Bill Plummer retires from ASA after 30 years.  A pioneer for the ASA, Plummer’s legacy to the nation’s top softball association will forever be remembered as he has been a pillar to the sport and the membership. “I am concluding my career with ASA with 30 ½ years and it has been really enjoyable,” said the 1999 ASA Hall of Famer for meritorious service. “I’ve traveled to the far corners of the world plus visited many of the U.S. cities in the best interest of the ASA. Along the way I’ve worked with some of the best and most dedicated people of this organization who have spent countless hours and effort to move the ASA forward.” Plummer joined the ASA National Office in May of 1979. From 1979 to 1996 he served as the Director of Public and Media Relations for the ASA. Most recently he served as the Hall of Fame manager, a duty that assistant director of marketing and communications. Holly Krivokapich will take over. He was also the editor of the Inside Pitch newsletter and the trade show, which will now be done by coordinator of marketing and communications Jamie Blanchard.  “I have some great memories,” added Plummer. “I’ll never forget the pageantry and excitement of the debut of softball in the Olympics in 1996. That will be a memory that I will always cherish. I’ve been fortunate to travel to different countries to help promote softball. My trip to the Czech Republic a couple years ago with our USA National Men’s Team will always be No. 1 on my list of trip memories. And celebrating the 75th anniversary last year will always hold a soft spot in my heart. It was a gala celebration and having the book (THE GAME AMERICA PLAYS: CELEBRATING 75 YEARS OF THE AMATEUR SOFTBALL ASSOCIATION) there was an added benefit.”

 

This man knows more about Softball History than any man alive in the United States today. He has helped me many times over with information on this site and I want to take the time to thank him for all he’s done for me. I still miss talking to him to this day. The link above is an article he wrote many years ago on the origins of softball. Anybody that must do a research project on the History of Softball need not look any further than that page.

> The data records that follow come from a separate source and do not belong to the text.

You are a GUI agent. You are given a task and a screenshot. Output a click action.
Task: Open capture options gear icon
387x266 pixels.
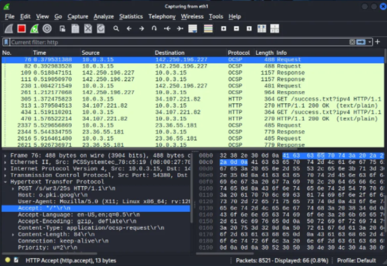[46, 28]
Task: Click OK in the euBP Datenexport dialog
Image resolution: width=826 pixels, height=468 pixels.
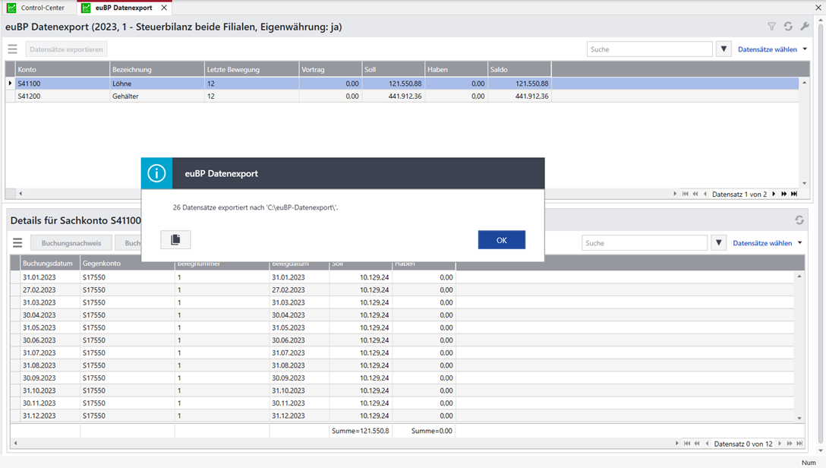Action: click(x=501, y=240)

Click here for his ASA Hall of Fame Bio Page – Bill Plummer ASA Hall of Fame Bio

I will put his ASA Hall of Fame Bio here to read. But please click on the page to see the actual one. Sometimes if you click on the link, it will just take you to the USA Softball Site and then you have to click on Resources and then National Hall of Fame and then Members and then Search Meritorious Service and then click on his name. In case you don’t have time, here it is.

Bill Plummer III

Bio
Was employed at the ASA National Office for 30 ½ years (May 6 1979 to Dec. 31, 2009) and served as communications coordinator and Hall of Fame Services Manager/Historian. He was instrumental in softball attaining world-wide media coverage and recognition through his efforts as press officer at two Pan American Games, 13 U.S. Olympic Festivals, six ISF World Championships and the 1996 Olympic Games where he was the information manager. A 1973 graduate of Indiana University, Plummer has written widely about the sport for almost five decades. He authored the book; “The Game America Plays: Celebrating 75 years of the Amateur Softball Association,” in 2008 and co-authored another book in 2012 and co-authored another one in 2013, which won the Oklahoma Sports Historian Award in 2014. He has also contributed to 11 other books about softball. Besides the National Softball Hall of Fame, Plummer is a member of four other ASA Halls of Fame: New York State, Tidewater, Oklahoma and Indiana. He writes for the website: CollegeSportsMadness.com and for Fast Pitch Magazine, an online publication. Plummer, a native of Syracuse, NY, passed away on April 9, 2016.